▶ PASSAGE TO READ
=== Begin Enclosure ===

This article was published on April 19, 2011

How to gather your first R&D Ninjas


How to gather your first R&D Ninjas

Every startup’s number one asset is its people who combine the dream. That is our belief in Yotpo, part of our DNA. On the other hand, the really good people are very hard to find and we actually compete with other great companies (OutBrain, Wix and oh yeah Google) on the same people. Trust me when I say that recruiting our first and only 3 employees is hard, very hard. Here is a couple of things we did or tried doing and what we did wrong.

When we first started our process we thought we would just call a bunch of our friends (whom we know and trust) and convince them to go on board. The problem was each one had just joined or founded a new startup. I know that sounds lame, and it really was for us.

A bit on how we work:

We set a close target and focus all our time and energy to achieve it. You can imagine how we spent days and nights trying to find our employee number 1,2,3. I found myself calling everyone we thought was good enough and before I knew it LinkedIn became my closest friend. For each one who was impressive enough over the phone, we read his/her blog (Very important to us and for a good reason).

We built a small test for the interview, we are big believers in seeing someone solving problems with his hands (But we didn’t make them drinking shots every 5 minutes ). We even set up a link for the Ninja to solve at home in our homepage. You can imagine our disappointment when after a month and half we found ourselves sitting in our office all alone.

What We Did Wrong

Our number one mistake was to look for someone with very specific skills. We looked for someone who dealt with search methodology, Hadoop, Hbase and other scary words. That caused not only to narrow our search for gifted engineers but also to miss a lot of other important qualities. We are two young, Highly motivated and funny (at least to one another) entrepreneurs. A lot of our candidates were too experienced and too old fashioned. We found ourselves interviewing engineers who we just could not spend days and nights with.

Mistake number two was counting too much on resume and experience. We saw a CV with all the words we are looking for and we were hooked. The biggest thing I learned was that you can learn more from a person’s blog and social ID’s. What happened to us in reality is that we missed a lot of Internet Rock Stars who could learn the methodology we need (and with the right ambitions) be exactly what we needed.

=== End Enclosure ===

▶ PROVIDED DATA
=== Begin Enclosure ===

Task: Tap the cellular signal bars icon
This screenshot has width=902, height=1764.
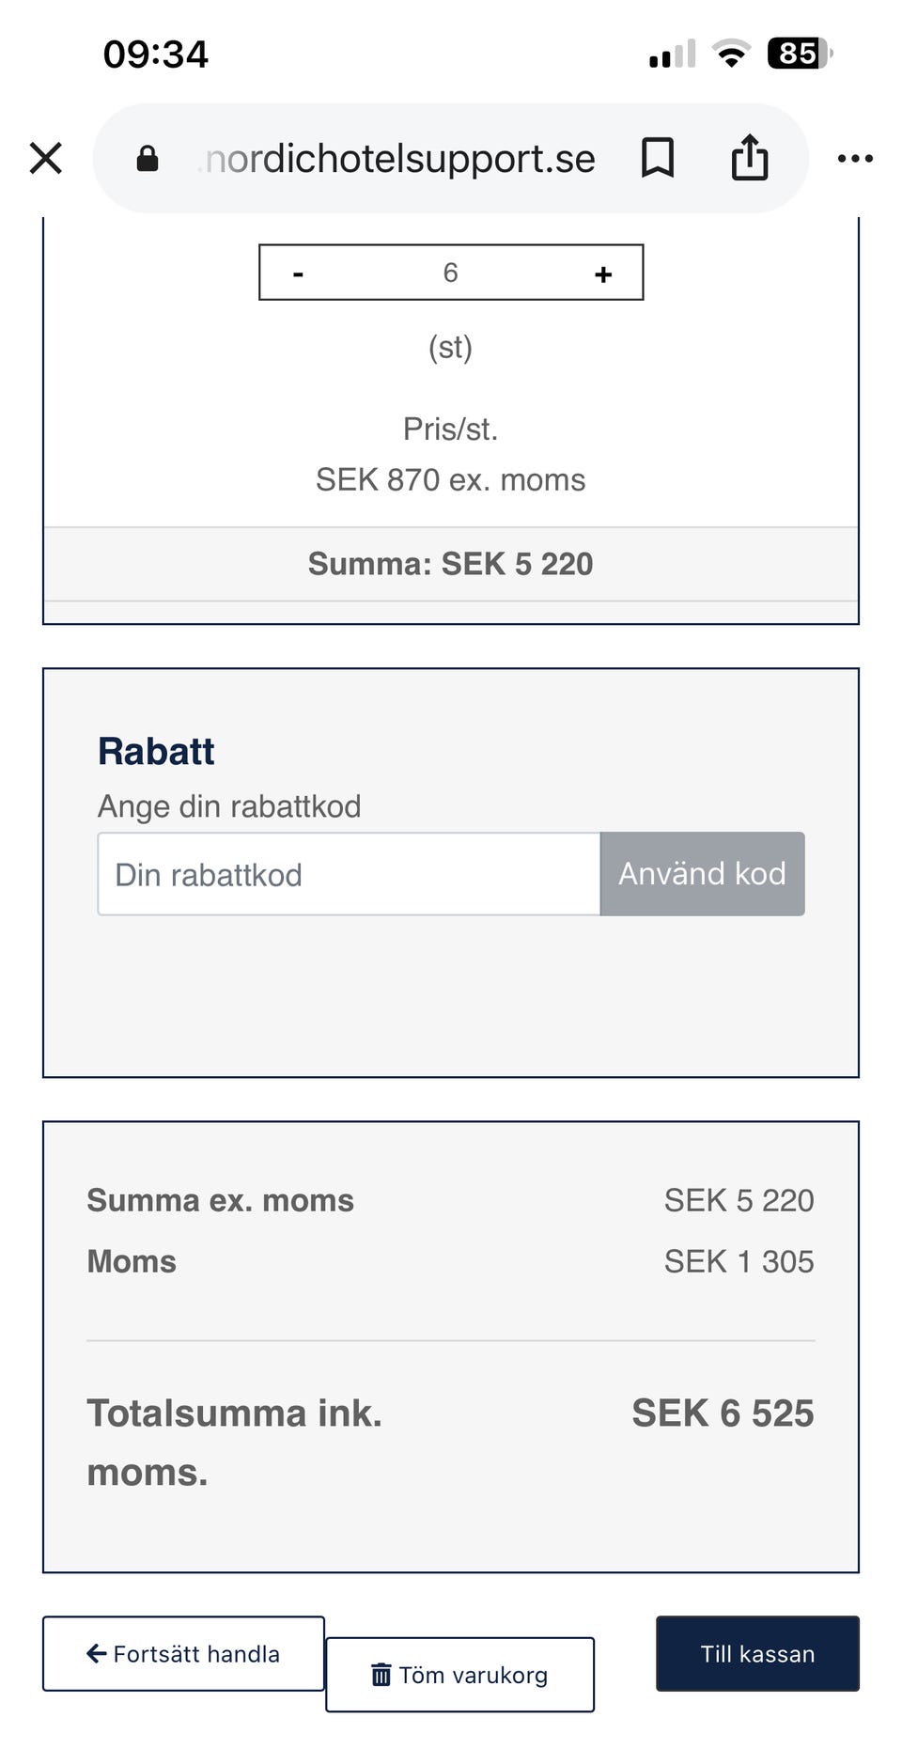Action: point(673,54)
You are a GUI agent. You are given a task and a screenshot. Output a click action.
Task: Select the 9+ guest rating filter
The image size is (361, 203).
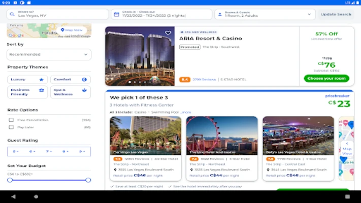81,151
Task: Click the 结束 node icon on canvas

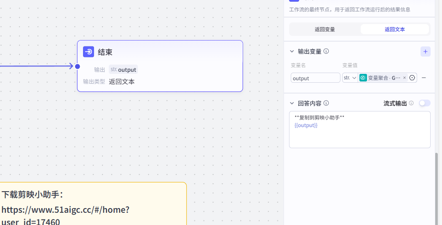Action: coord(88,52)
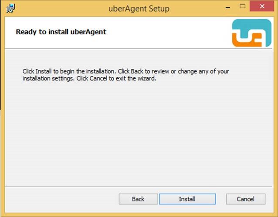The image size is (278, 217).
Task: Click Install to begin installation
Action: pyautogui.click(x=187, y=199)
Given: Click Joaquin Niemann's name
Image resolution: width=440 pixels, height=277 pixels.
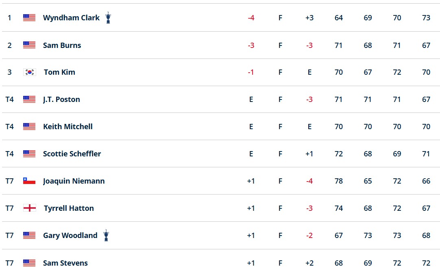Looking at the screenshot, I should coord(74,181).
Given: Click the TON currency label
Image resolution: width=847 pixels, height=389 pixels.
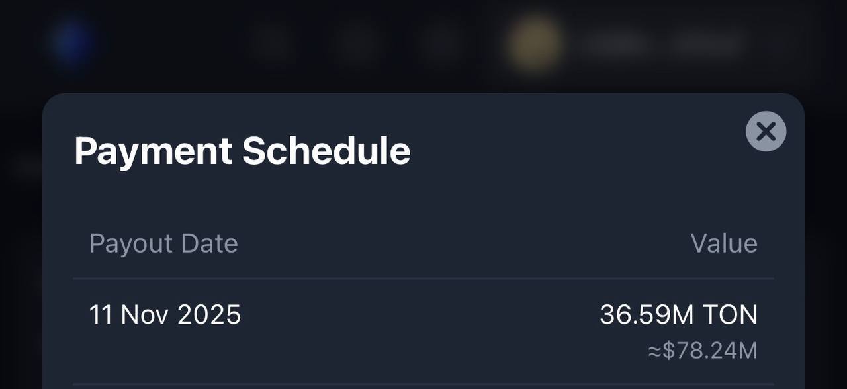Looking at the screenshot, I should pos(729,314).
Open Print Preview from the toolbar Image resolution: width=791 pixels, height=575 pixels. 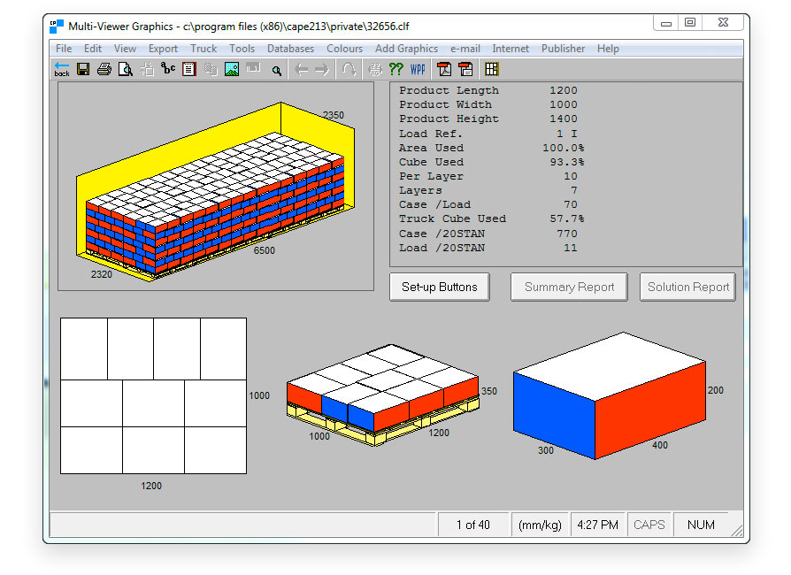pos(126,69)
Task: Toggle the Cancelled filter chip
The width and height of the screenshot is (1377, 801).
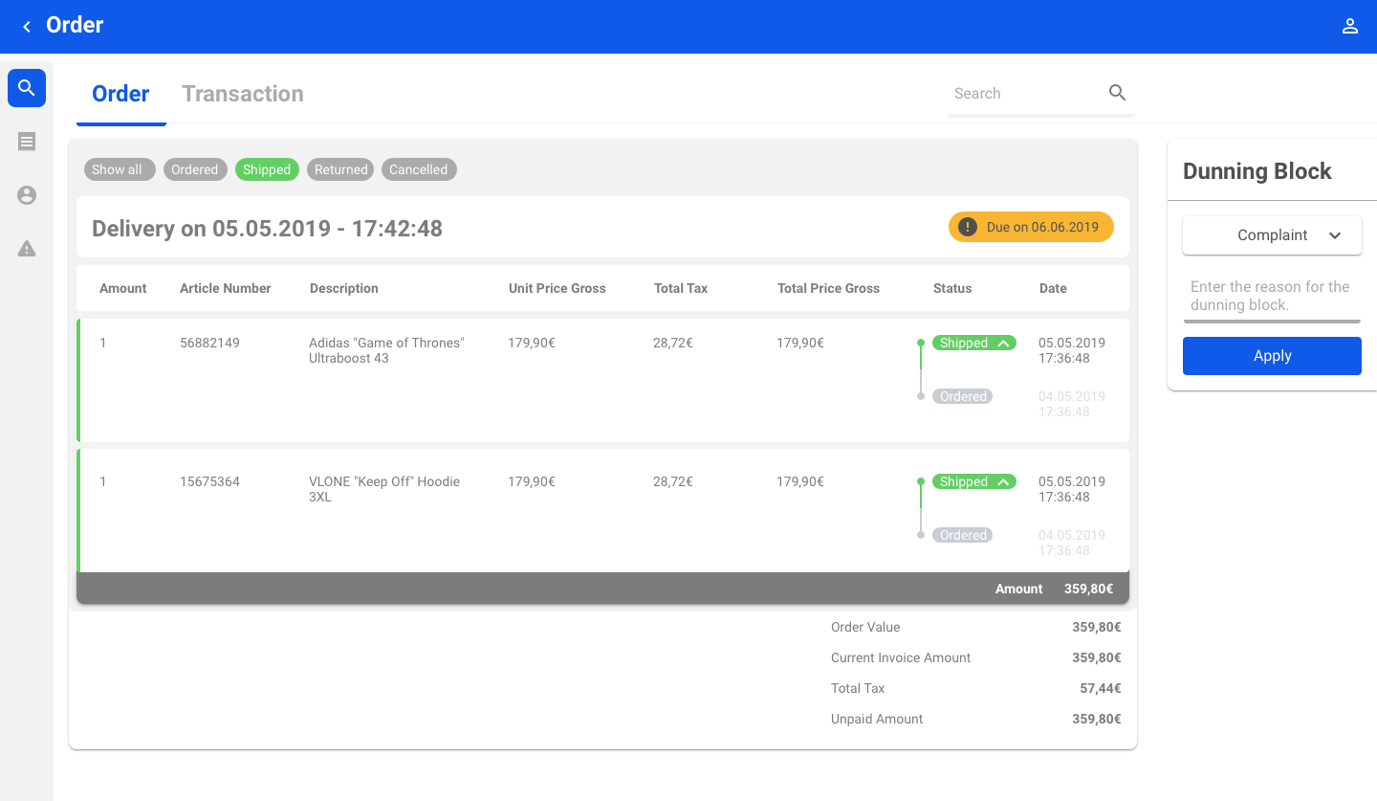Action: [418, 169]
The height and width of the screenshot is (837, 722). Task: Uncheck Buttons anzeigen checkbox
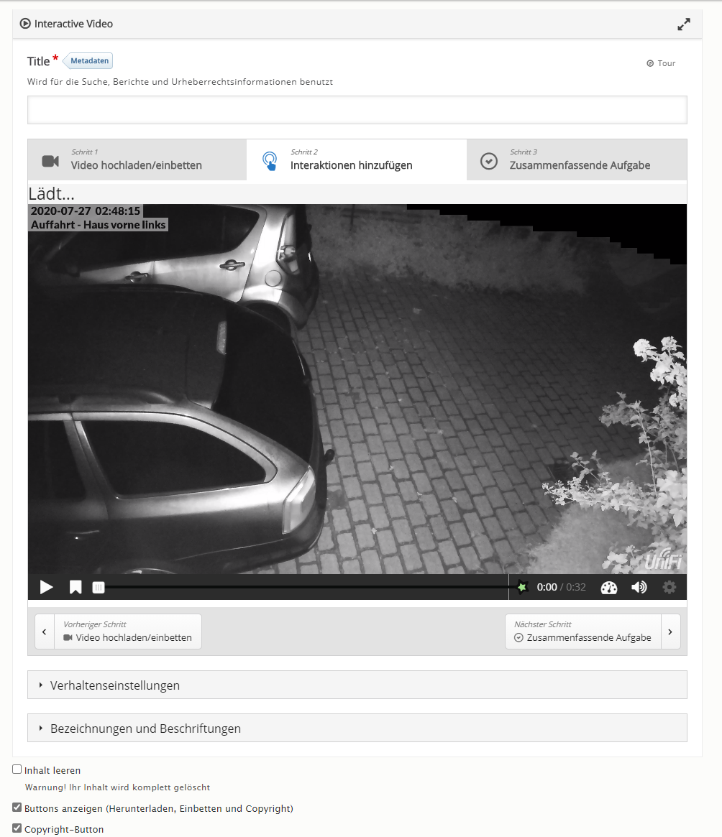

=== End Enclosure ===

▶ PROBLEMS TO WORK ON
**A.** Answer these questions from the article about recruiting the first R&D Ninjas:
(i) Which companies does Yotpo name as competitors for the same people?
(ii) What did the founders put on their homepage for candidates?
(iii) What was their second mistake?
**B.** Reproduce the article about recruiting the first R&D Ninjas word for word, everything from "When we first" down to "a good reason).".
**C.** Take the article about recruiting the first R&D Ninjas further, picking up after its final sentence.
The material has no connection to the article about recruiting the first R&D Ninjas.

▶ RESULTS OF THE EXERCISE
**A.**
(i) OutBrain, Wix and Google.
(ii) A link for the Ninja to solve at home.
(iii) Counting too much on resume and experience.

**B.**
When we first started our process we thought we would just call a bunch of our friends (whom we know and trust) and convince them to go on board. The problem was each one had just joined or founded a new startup. I know that sounds lame, and it really was for us.

A bit on how we work:

We set a close target and focus all our time and energy to achieve it. You can imagine how we spent days and nights trying to find our employee number 1,2,3. I found myself calling everyone we thought was good enough and before I knew it LinkedIn became my closest friend. For each one who was impressive enough over the phone, we read his/her blog (Very important to us and for a good reason).

**C.**
You need to understand that, for us, learning about a new engineer for a couple of months before he starts contributing to the company is just not in option.

How We’re Fixing It

In everything that we do, me and Omri (my cofounder) talk and argue a lot. We argued about pay, compromising on experience and a lot more. After a long night we decided that we would go with our instincts and bring a young, eager to learn Internet junkie. After all, we are offering to be employee number 1,2,3 at the next Internet revolution.

What We Learned

1. It is important to see how someone is working on a computer. Every startup in the beginning needs end to end engineers so you should build a small test or at least review some of the code he/she had written. All those riddles are good for Google, Facebook or Microsoft. You need Ninjas not professors.

2. LinkedIn is a good friend. Learn it, master it, nurture it.

3. After you find someone you want to bring along do it and do it fast. Don’t worry about salaries and take the time to think about it, if you want someone go get him/her and show them you how much you want them. It is like dating, everyone wants to feel wowed.

4. Experience is overrated, it doesn’t matter what you know now cause in 5-8 years it will become almost irrelevant, just take a look what great companies looked for five years ago. The important thing is how fast can an engineer adapt, learn and eventually master the technology.